Listed entries:
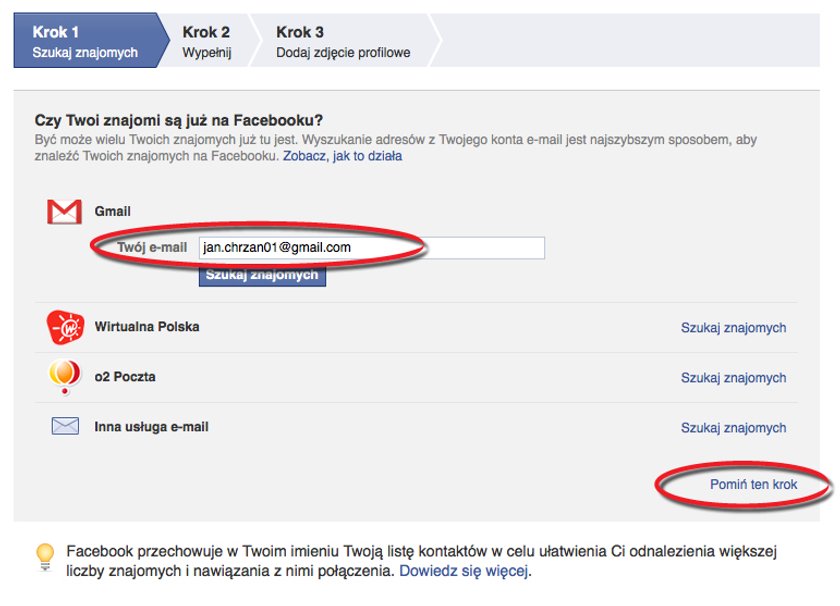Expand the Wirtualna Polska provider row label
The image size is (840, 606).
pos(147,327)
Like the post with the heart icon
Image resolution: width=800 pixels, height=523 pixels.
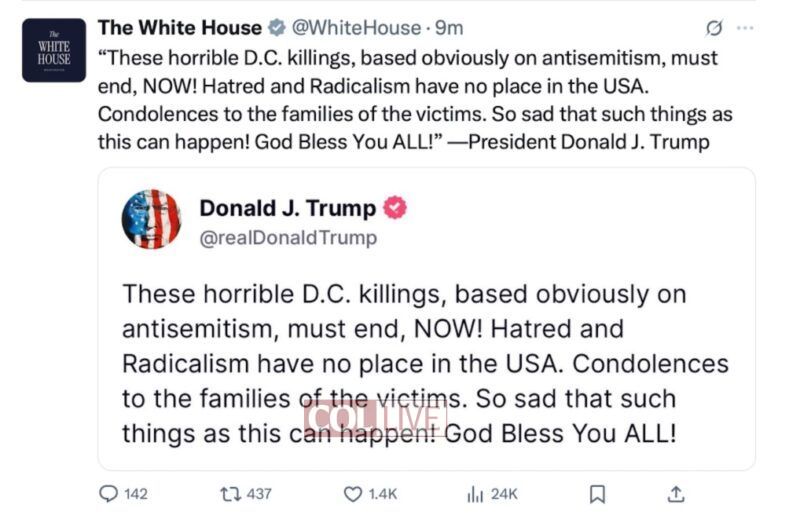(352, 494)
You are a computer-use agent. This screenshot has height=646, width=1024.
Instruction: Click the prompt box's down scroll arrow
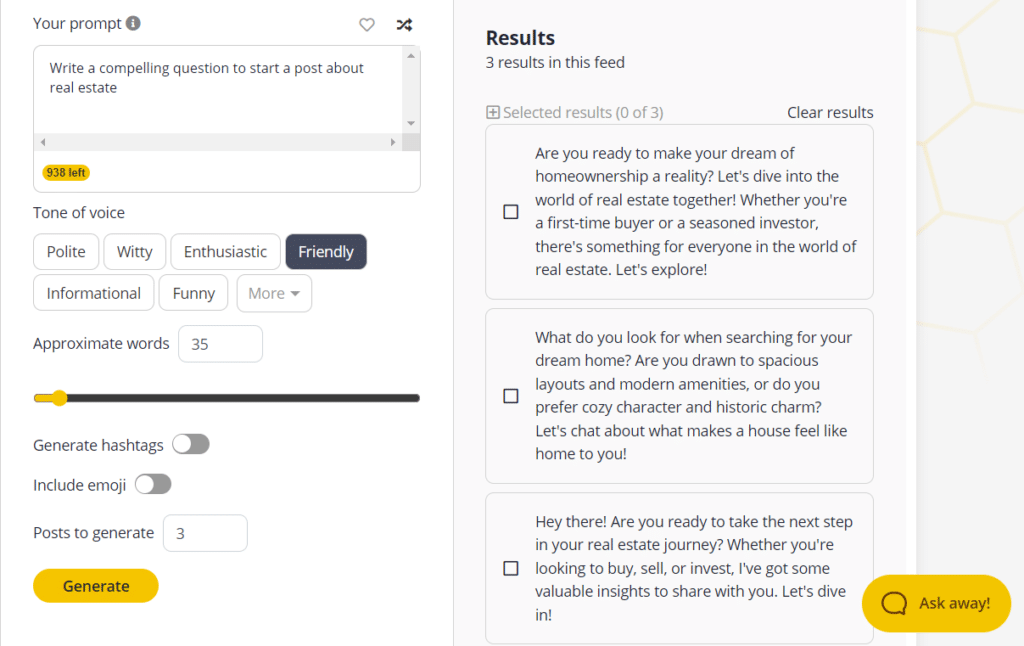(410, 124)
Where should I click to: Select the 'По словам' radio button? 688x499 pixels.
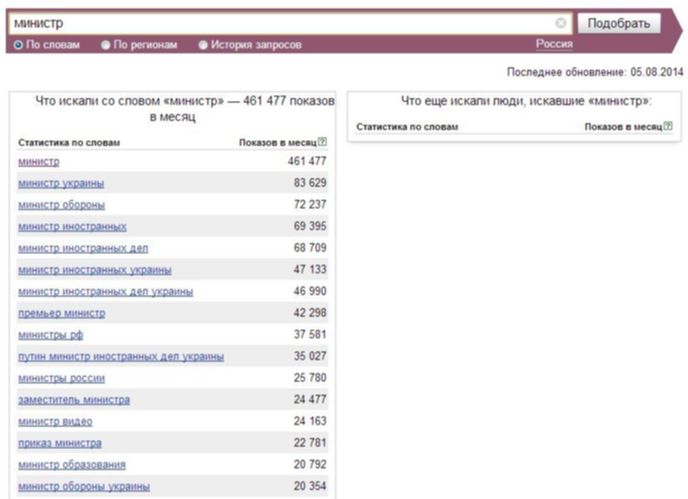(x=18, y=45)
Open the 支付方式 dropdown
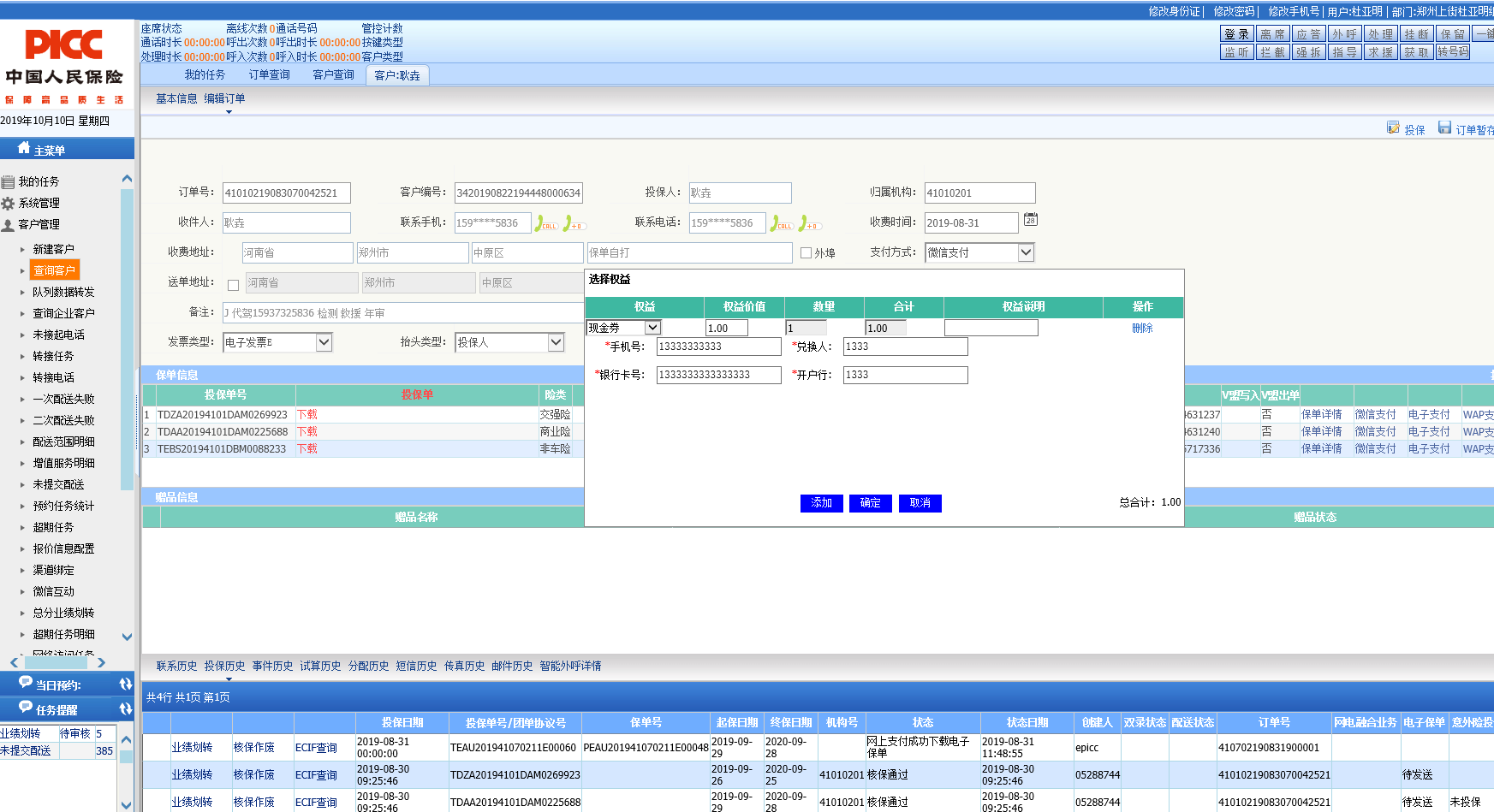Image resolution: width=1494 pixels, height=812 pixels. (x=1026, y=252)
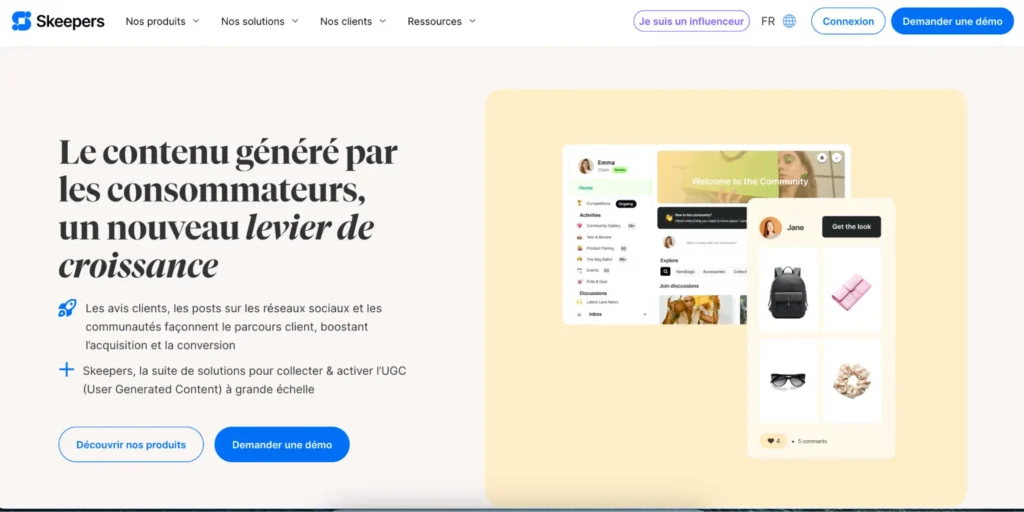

Exercise prompt:
Once the pictures are set aside, what is needed is the lines from the line with "You are a computer-use" through the end of the data, written out exactly and alone.

Result of this exercise:
You are a computer-use agent. This screenshot has height=646, width=1024.
Instruction: Click the prompt box's down scroll arrow
(410, 124)
Where should I click to: Select the 'По словам' radio button? 688x499 pixels.
(x=18, y=45)
Open the 支付方式 dropdown
Image resolution: width=1494 pixels, height=812 pixels. (x=1026, y=252)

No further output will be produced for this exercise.